32. Somut olayda, başvurucunun aylıktan
kesme cezası ile cezalandırılmasına ilişkin işlemin iptali istemiyle açtığı
davada verilen karar, 15/7/2008 tarihinde başvurucuya
tebliğ edilmiş, başvurucu sürenin son gününün ara vermeye rastlaması nedeniyle 12/9/2008
tarihinde temyiz dilekçesi vermiştir. Danıştay 12. Dairesi ara vermenin son
gününün 4 Eylül olduğu, sürenin yedi gün uzaması nedeniyle temyiz talebinin en
geç 11 Eylülde yapılması gerektiği gerekçesiyle temyiz talebinin süre aşımı
nedeniyle reddine karar vermiştir. Başvurucunun karar düzeltme talebi de
reddedilmiştir.
33. Yukarıda yer verilen
Danıştay ve Yargıtay HGK kararları birlikte değerlendirildiğinde, idari yargı
kolunda adli tatilin sona erdiği tarihe ilişkin, başvurucuların davranışını ona
göre düzenleyebilecekleri öngörülebilir uygulama belirsizliğini içermeyen bir
yaklaşım ortaya konulduğu söylenemeyecektir.
34. Sonuç olarak, adli tatilin
sona erdiği tarih 4 Eylül kabul edilerek, sürenin sona erdiği tarihin adli
tatile rastlaması nedeniyle adli tatilin bitiminden itibaren yedi gün
uzatılarak 11 Eylül tarihinde yapılan temyiz başvurusunun süre aşımı
gerekçesiyle reddedilmesi nedeniyle başvurucunun mahkemeye erişim hakkı ihlal
edilmiştir.
35. Açıklanan nedenlerle adli
tatilin sona erdiği tarihe ilişkin, başvurucunun davranışını ona göre
düzenleyebileceği usul kurallarının önceden öngörülemeyecek şekilde
yorumlanmasındaki belirsizliklerin yarattığı engel karşısında başvurucunun,
adil yargılanma hakkının en temel unsurlarından biri olan mahkemeye erişim
hakkının, ihlal edildiğine karar verilmesi gerekir.
3. 6216 Sayılı
Kanun'un 50. Maddesinin Uygulanması
36. 6216 sayılı Kanun'un 50.
maddesinin (2) numaralı fıkrası şu şekildedir:
“Tespit edilen ihlal bir mahkeme kararından kaynaklanmışsa,
ihlali ve sonuçlarını ortadan kaldırmak için yeniden yargılama yapmak üzere
dosya ilgili mahkemeye gönderilir.
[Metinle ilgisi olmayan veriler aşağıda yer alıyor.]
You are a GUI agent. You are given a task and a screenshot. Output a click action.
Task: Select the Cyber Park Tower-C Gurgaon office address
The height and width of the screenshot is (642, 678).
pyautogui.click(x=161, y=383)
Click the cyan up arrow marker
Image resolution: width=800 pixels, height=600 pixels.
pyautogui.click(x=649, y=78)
Yeniden yargılama yapılmasında hukuki yarar
bulunmayan hâllerde başvurucu lehine tazminata hükmedilebilir veya genel
mahkemelerde dava açılması yolu gösterilebilir. Yeniden yargılama yapmakla
yükümlü mahkeme, Anayasa Mahkemesinin ihlal kararında açıkladığı ihlali ve
sonuçlarını ortadan kaldıracak şekilde mümkünse dosya üzerinden karar verir”.
37. Başvuru konusu olay
açısından davanın süre aşımı nedeniyle reddine karar verilmesinin mahkemeye
erişim hakkını ihlal ettiği gözetilerek, 6216 sayılı Kanun'un 50. maddesinin
(2) numaralı fıkrası uyarınca, ihlalin ve sonuçlarının ortadan kaldırılması
amacıyla yeniden yargılama yapmak üzere kararın bir örneğinin Danıştay 12. Dairesine
gönderilmesine karar verilmesi gerekir.
38. Başvurucu, yeniden yargılama
yapılmasında hukuki yarar bulunmadığı kanaatine varılması halinde uğradığı
zararlar için 10.000 TL manevi tazminat talebinde bulunmuştur. Tespit edilen
ihlal bir mahkeme kararından kaynaklandığı ve ihlali ve sonuçlarını ortadan
kaldırmak için yeniden yargılama yapmak üzere dosya ilgili mahkemeye
gönderilmesi gerektiği için tazminat taleplerinin reddine karar verilmesi
gerekir.
39. Başvurucu tarafından yapılan
172,50 TL harç ve 1.500 TL vekâlet ücretinden oluşan toplam 1.672,50 TL
yargılama giderinin başvurucuya ödenmesine karar verilmesi gerekir.
V. HÜKÜM
Açıklanan
gerekçelerle;
A. Başvurucunun;
1.
Temyiz talebinin süre aşımı nedeniyle reddine karar verilmesi suretiyle adil yargılanma hakkının ihlal edildiğine ilişkin şikâyetlerinin
KABUL EDİLEBİLİR OLDUĞUNA,
2.
Anayasa'nın 36. maddesi kapsamında mahkemeye erişim hakkının İHLAL EDİLDİĞİNE,
3.
Tazminata ilişkin taleplerinin REDDİNE,
B. Kararın bir örneğinin 6216 sayılı Kanun'un 50. maddesinin (1) ve
(2) numaralı fıkraları uyarınca, ihlalin ve sonuçlarının ortadan kaldırılması
amacıyla yeniden yargılama yapılmak üzere Danıştay 12. Dairesine
gönderilmesine,
C. Başvurucu tarafından yapılan 172,50 TL harç ve 1.500 TL vekâlet
ücretinden oluşan toplam 1.672,50 TL yargılama giderinin BAŞVURUCUYA
ÖDENMESİNE,
D. Ödemenin, kararın tebliğini takiben başvurucunun Maliye
Bakanlığına başvuru tarihinden itibaren dört ay içinde yapılmasına; ödemede
gecikme olması halinde, bu sürenin sona erdiği tarihten ödeme tarihine kadar
geçen süre için yasal faiz uygulanmasına,
11/3/2015 tarihinde OY BİRLİĞİYLE karar verildi.